Jam’iyyah nahdlatul ulama’ (penggagas pertama forum bahtsul masail di indonesia), adalah gerakan diniyyah islamiyyah dan ijtima’iyyah, sejak awal berdirinya telah menjadikan aqidah ahli sunnah wal jama’ah sebagai basis teologi (dasar beraqidah) dan menganut salah satu dari madzhab empat (Hanafi, Maliki, Syafi’i dan Hambali) sebagai pegangan dalam berfiqih.
Dengan mengikuti empat madzhab ini, menunjukkan elastisitas dan fleksibilitas sekaligus memungkinkan bagi NU untuk berpindah madzhab secara total atau dalam beberapa hal yang dipandang sebagai kebutuhan (Hajat), misalnya : saat menunaikan ibadah haji, meskipun untuk keseharian ulama’ dan warga NU menggunakan fiqh masyarakat Indonesia yang bersumber dari madzhab syafi’i.
Hampir dapat dipastikan bahwa fatwa, petunjuk dan keputusan hukum yang diberikan oleh ulama’ NU dan kalangan pondok pesantren selalu bersumber dari madzhab syafi’I. hanya kadang-kadang dalam keadaan tertentu – untuk tidak melawan budaya konvensional – berpaling ke madzhab lain.

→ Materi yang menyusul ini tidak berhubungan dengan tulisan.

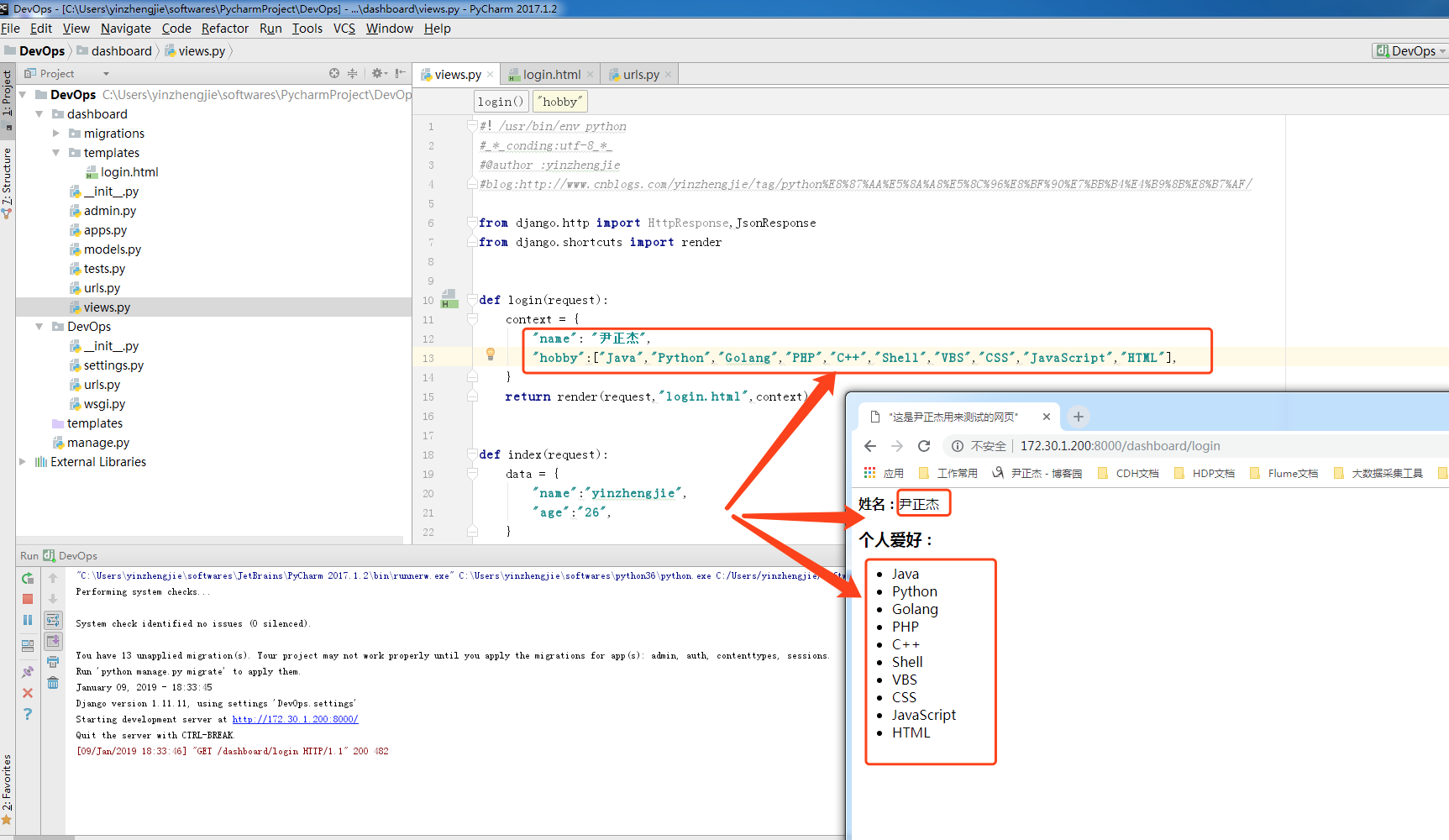Clear the console with the trash icon
Screen dimensions: 1449x840
pos(53,683)
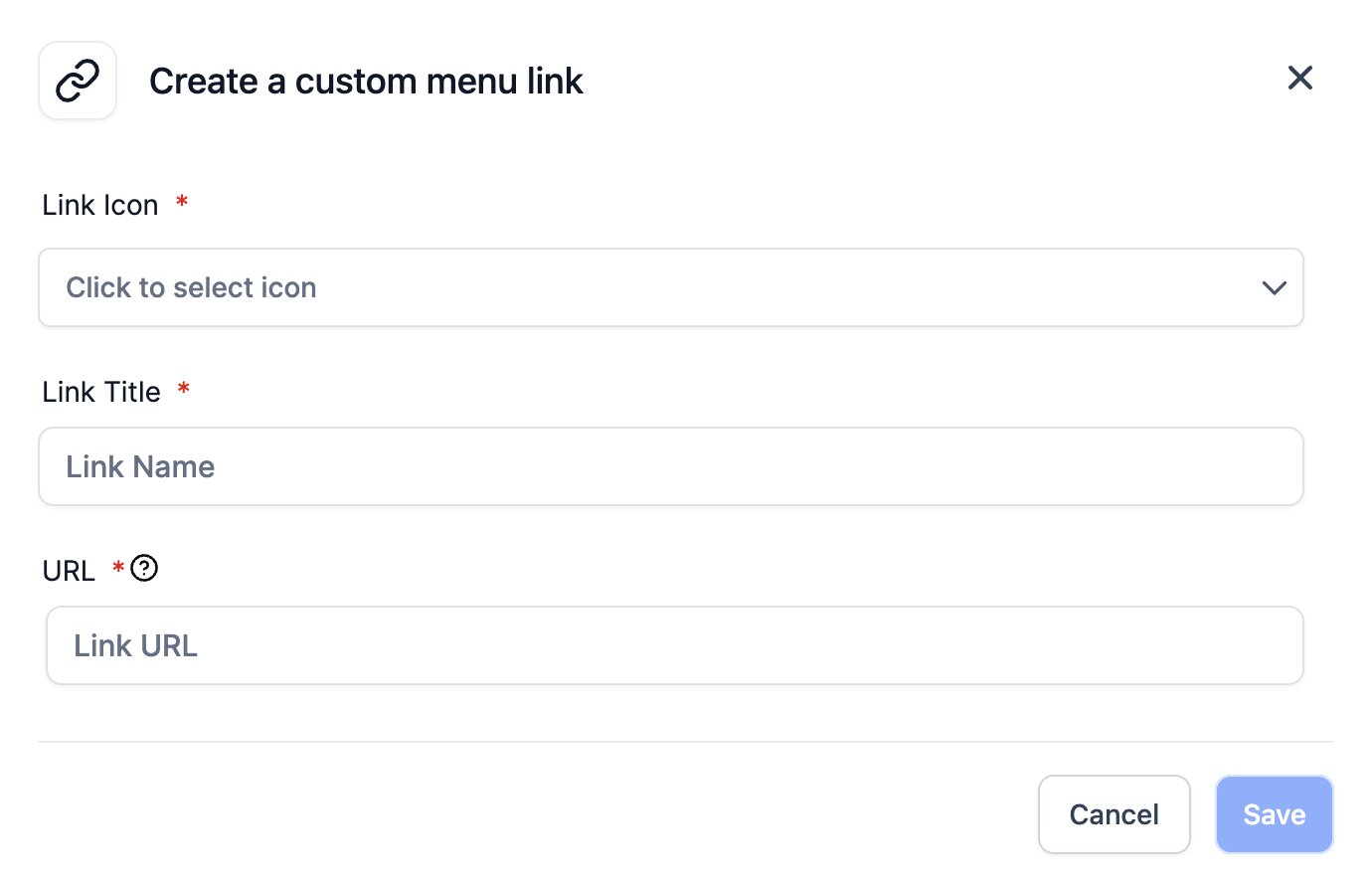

Sikap ini secara konsekwen ditindak dengan upaya pengambilan hukum dari referensi (maraji’) berupa kitab fiqih yang pada umumnya dikerangkakan secara sistematik dalam beberapa komponen ibadah, mu’amalah, munakahah (hukum keluarga) dan jinayah/qadla’ (pidana/peradilan)
Dalam hal ini para ulama’ NU dan forum bahtsul masa’il mengarahkan orientasinya dalam pengambilan hukum kepada Al-Aqwal Al-Mujtahidien (pendapat para mujtahid) yang muthlaq ataupun muntasib. Dan bila kebetulan ditemukan Qaul Manshus (pendapat yang ada nashnya), maka qaul itulah yang dipegangi. Kalau tidak ditemukan, maka akan beralih ke Qaul Mukharraj (pendapat hasil takhrij). Dan bila terjadi khilaf (perbedaan pendapat), maka yang diambil adalah yang paling kuat sesuai dengan tarjih oleh para ahlinya. Mereka juga sering mengambil keputusan Al Ittifaq Fi Al Ikhtilaf (sepakat dalam khilaf), akan tetapi juga mengambil sikap untuk menentukan pilihan sesuai dengan situasi kebutuhan ‘hajat tahsiniyyah’ (kebutuhan sekunder) maupun ‘hajat dlaruriyyah’ (kebutuhan primer).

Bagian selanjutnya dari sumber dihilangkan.